Черт возьми, как будто и так было не видно. Омега мог ощущать это, и, конечно же это было для него очевидно уже в течение какого-то времени.
Когда Лэш не произнес ни слова, Омега подошел к нему вплотную, глядя глаза в глаза.
— Я никогда не вербовал женщин.
— Она не будет входить в Общество Лессенинг. Она будет принадлежать только мне.
— Только тебе.
— Нет причин использовать ее для борьбы.
— И эта женщина. Ты уже выбрал ее.
— Да. — Лэш рассмеялся, подумав о Хекс и том ущербе, на который она способна. — Уверен, она тебе понравится.
— Ты слишком уверен.
— У меня прекрасный вкус.
Красные огоньки пламени на фитилях затрепетали, словно налетел ветерок.
Внезапно капюшон Омеги откинулся, открывая темное, прозрачное лицо, угольно-черного цвета как плоть и кровь Лэша.
— Возвращайся туда, откуда пришел, — произнес Омега, подняв свою темную, клубящуюся руку. Проведя ею по щеке Лэша, зло отвернулось. — Возвращайся, откуда пришел.
— Увидимся с наступлением темноты, — сказал Лэш. — В доме.
— С наступлением. Темноты.
— Хочешь, чтобы это произошло позже? Как насчет, скажем, в час? Тогда и увидимся.
— Конечно же, ты увидишь меня.
— Спасибо, Отец.
Когда Омега проплыл вдоль пола, капюшон вернулся на место с помощью его силы мысли и одновременно с этим, напротив, открылась панель. Мгновение спустя, Лэш остался один.

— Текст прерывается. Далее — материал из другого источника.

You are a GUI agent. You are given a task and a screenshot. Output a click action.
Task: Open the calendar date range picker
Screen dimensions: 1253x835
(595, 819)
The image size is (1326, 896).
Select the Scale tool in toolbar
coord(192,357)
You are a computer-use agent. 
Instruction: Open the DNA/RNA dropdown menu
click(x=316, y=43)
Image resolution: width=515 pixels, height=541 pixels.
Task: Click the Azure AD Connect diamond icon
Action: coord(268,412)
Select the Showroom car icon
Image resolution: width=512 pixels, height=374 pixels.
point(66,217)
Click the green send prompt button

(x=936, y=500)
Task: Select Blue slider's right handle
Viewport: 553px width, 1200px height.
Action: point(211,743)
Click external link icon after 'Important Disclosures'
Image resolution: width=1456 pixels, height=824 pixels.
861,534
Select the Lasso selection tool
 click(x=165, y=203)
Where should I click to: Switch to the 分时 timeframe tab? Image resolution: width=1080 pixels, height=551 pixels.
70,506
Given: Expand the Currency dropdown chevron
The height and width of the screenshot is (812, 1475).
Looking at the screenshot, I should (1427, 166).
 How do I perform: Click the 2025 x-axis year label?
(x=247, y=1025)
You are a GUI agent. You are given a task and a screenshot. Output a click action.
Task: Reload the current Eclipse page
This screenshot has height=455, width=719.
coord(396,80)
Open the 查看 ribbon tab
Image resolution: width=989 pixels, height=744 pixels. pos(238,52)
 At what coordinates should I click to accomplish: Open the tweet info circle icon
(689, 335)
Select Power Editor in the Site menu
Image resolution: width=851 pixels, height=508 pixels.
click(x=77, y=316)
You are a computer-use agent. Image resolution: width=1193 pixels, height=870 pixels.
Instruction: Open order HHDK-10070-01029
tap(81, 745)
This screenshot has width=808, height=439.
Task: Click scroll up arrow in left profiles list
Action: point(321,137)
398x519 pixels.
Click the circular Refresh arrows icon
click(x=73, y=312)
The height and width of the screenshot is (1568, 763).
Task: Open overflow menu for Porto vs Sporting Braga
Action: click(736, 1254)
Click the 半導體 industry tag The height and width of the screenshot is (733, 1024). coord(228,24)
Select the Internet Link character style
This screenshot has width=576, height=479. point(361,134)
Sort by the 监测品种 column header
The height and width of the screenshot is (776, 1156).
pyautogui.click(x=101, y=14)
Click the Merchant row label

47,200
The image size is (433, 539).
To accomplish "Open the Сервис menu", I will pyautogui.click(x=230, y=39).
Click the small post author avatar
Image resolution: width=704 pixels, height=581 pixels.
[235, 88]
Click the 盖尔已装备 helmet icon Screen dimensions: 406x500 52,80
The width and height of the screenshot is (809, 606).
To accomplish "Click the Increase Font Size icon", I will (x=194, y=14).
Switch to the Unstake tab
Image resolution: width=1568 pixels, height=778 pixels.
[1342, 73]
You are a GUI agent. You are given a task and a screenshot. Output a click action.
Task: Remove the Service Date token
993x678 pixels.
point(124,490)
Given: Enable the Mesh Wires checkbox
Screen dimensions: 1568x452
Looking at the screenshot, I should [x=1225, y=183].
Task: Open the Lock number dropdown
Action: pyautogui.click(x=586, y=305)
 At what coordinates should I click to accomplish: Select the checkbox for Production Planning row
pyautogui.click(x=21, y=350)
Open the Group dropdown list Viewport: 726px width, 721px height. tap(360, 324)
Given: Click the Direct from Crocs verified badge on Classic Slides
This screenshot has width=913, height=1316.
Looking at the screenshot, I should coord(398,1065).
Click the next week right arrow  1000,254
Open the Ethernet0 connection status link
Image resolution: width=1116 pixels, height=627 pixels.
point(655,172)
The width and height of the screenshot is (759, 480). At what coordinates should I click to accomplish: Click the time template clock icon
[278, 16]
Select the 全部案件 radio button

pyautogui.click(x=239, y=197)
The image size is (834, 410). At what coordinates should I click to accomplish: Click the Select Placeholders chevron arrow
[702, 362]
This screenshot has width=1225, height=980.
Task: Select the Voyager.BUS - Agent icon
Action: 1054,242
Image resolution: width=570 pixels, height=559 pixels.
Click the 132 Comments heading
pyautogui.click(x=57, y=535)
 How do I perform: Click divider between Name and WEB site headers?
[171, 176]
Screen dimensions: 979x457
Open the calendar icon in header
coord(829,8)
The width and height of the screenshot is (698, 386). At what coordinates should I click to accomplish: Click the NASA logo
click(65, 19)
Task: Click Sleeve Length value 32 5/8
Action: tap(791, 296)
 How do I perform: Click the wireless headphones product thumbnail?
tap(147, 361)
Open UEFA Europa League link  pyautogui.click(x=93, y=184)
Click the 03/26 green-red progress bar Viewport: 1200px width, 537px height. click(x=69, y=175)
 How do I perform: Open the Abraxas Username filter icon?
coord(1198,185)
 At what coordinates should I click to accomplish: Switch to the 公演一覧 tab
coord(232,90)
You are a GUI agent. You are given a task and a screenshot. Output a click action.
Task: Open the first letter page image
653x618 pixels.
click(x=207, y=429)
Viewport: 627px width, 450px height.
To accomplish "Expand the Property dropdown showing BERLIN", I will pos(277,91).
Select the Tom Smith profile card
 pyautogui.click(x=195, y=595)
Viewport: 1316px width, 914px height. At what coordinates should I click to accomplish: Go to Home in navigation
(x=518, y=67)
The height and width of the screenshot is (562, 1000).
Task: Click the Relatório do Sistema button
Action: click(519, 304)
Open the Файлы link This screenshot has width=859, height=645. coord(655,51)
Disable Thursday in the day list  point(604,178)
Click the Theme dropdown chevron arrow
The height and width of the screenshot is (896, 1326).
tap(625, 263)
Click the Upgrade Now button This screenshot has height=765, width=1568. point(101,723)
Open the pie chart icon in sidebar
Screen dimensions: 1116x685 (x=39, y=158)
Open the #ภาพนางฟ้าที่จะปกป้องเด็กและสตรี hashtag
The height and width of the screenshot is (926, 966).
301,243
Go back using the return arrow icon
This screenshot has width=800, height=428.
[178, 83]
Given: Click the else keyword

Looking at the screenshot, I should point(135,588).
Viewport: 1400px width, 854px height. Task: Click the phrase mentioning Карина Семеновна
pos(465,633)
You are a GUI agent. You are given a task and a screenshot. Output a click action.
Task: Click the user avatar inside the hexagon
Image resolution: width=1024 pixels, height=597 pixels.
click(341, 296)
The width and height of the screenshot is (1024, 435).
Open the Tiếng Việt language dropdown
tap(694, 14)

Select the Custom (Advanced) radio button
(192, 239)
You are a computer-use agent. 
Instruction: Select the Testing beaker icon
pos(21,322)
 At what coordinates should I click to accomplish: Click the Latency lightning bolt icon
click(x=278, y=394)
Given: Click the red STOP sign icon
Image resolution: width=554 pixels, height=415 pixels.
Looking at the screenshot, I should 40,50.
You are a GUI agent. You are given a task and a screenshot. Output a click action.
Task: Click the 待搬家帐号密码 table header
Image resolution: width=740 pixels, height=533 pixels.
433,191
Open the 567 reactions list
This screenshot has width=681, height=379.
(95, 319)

Глубоко вздохнув, он потер свое лицо и оглянулся на красные огоньки пламени и эффектные стены. Место было похоже на, своего рода, чрево.
Усилием воли Лэш перенес себя из Дхунда назад в фермерский дом, используемый в качестве базы. Очнувшись в своей материальной форме, ему стал противен тот факт, что он растянулся на диване, цвета гребаных осенних листьев. И Господи, ворс обивки походил на собачью шерсть… и вонял соответствующе.
Перед тем, как этот четырехпалый засранец вывалялся во влажной золе.